While the guidelines make clear that maintaining accounting records is the responsibility of the IBC, or any other Bahamian-domiciled entity, the proposals also require registered agents to obtain declarations from their clients that they are in compliance with the regulator’s requirements.

And, revealing the meeting between industry participants and the BFSB’s chief executive, the provider added: “A bunch of service providers went to meet with her last week, and said it was outrageous.”

Ms Allen, when contacted by Tribune Business, confirmed that the financial services industry was set to make its concerns known to the Securities Commission – via the BFSB – “in short order”.

She added that the sector wanted to “clarify” where the record keeping obligation lay, and ensure the Bahamas “doesn’t go beyond” the accepted international standard as pushed by the G-20/OECD.

“We are in the middle of consulting with industry who are affected,” Ms Allen told Tribune Business, “and when we are in a position to put our concerns to the Securities Commission, we will do so in short order. There are a number of concerns, and we are going to address those concerns with the Securities Commission directly.”

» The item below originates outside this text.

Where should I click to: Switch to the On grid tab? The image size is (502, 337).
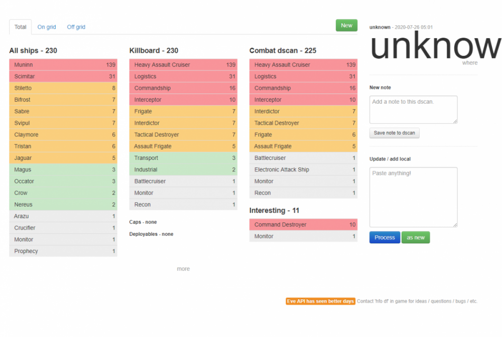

Asked what the specific concerns were, Ms Allen replied: “They just relate to what are considered to be undue obligations placed on financial and corporate service providers, when in reality they are obligations placed on the company.

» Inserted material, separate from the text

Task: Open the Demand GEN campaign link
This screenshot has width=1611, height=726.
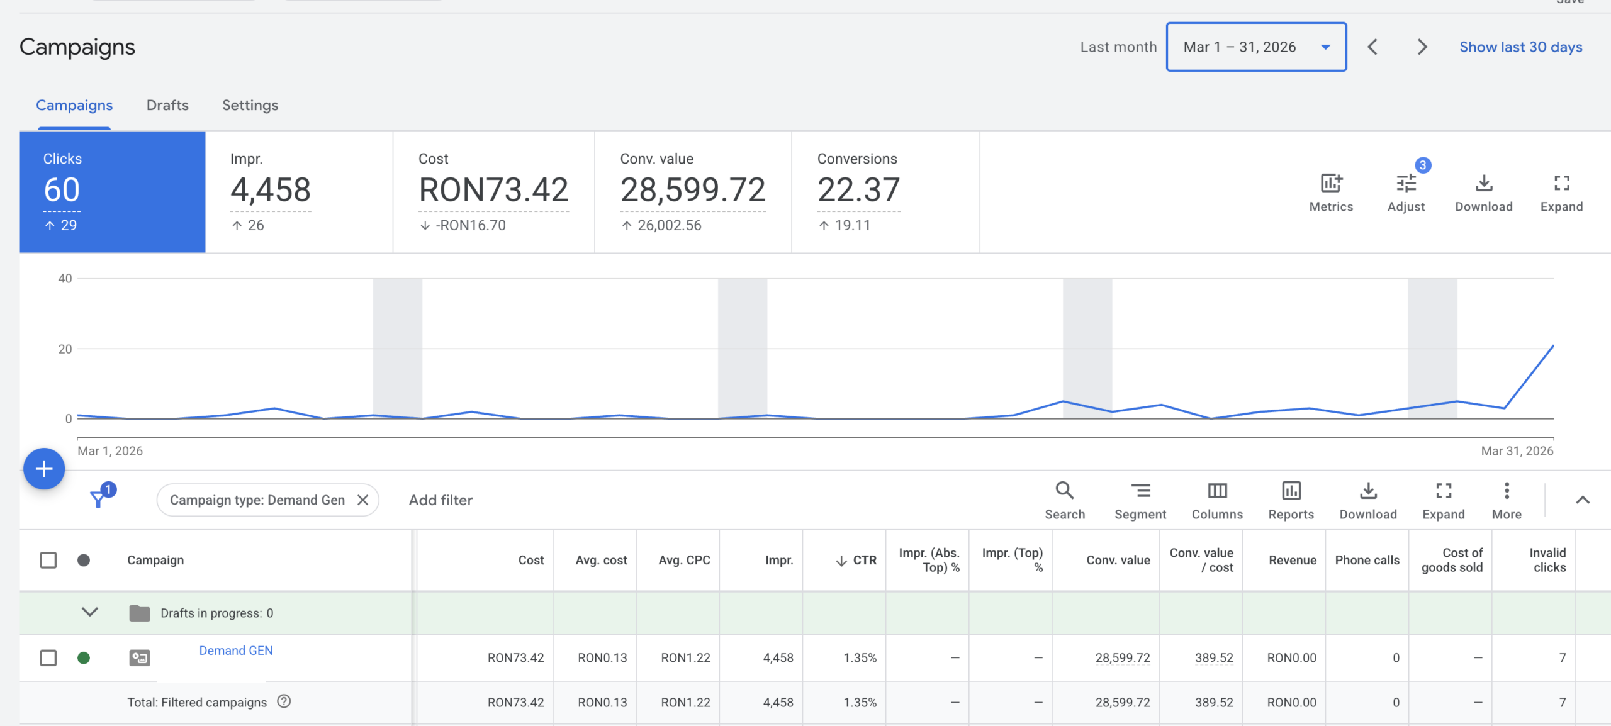Action: pyautogui.click(x=235, y=650)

“It’s a matter of clarifying where those obligations lie, and making sure what we’re doing doesn’t go so far beyond the standard that we put ourselves at a competitive disadvantage.”

Emphasising that the industry was not criticising the regulator, and that the proposals were still a draft, Ms Allen added: “The Commission has said these are just draft guidelines. We just want to make sure we’re not criticising them unduly.

“This is a consultation paper, and we are hopeful given the disquiet in the industry that significant revisions will be made.”

The Securities Commission’s proposed guidelines are designed to bring Bahamian financial and corporate services providers, and the entities they act for, into compliance with demands by the G-20 and the Organisation for Economic Co-Operation and Development (OECD).

The main issue identified by the OECD’s phase one peer review of the Bahamas was the absence of legislation requiring all corporate entities domiciled in this nation to maintain accounting records for a minimum of five years.

As a result, the Government amended a whole raft of companies-related legislation – the IBCs Act, Foundations Act, Segregated Accounts Companies Act, Exempted Limited Partnership Act etc – to bring the Bahamas into compliance with the Peer Review findings. The Securities Commission’s guidelines are thus an effort to develop the regulations that will accompany, and implement, these legal changes.

“The amendments were made in response to deficiencies identified in Phase 1 of the OECD Global Forum Peer Review, and as such it is critical that all affected entities move expeditiously to implement the requirement and come into compliance with the applicable legislation,” the regulator’s draft guidelines confirm.

Describing the proposals as the “mandatory minimum obligations” that it was seeking to impose on Bahamian financial and corporate services providers, the Securities Commission suggested that they annually test whether they could access, and have available, accounting records for their IBCs.

And, if a Bahamian financial and corporate services provider is providing director services to a Bahamian entity, the draft guidelines state it must ensure – and certify – that the required accounting records are being kept.

“Where the financial and corporate services provider becomes aware that the current records being maintained do not satisfy the standards prescribed in the amendments, the financial and corporate services provider shall require that the client brings its operations in line with the requirements,” the draft guidelines state.

“Where the client is unwilling or unable to do, the financial and corporate services provider should re-assess its relationship with the client in terms of the potential risk exposure such a relationship contains and be able to justify any position taken to the regulator on request.”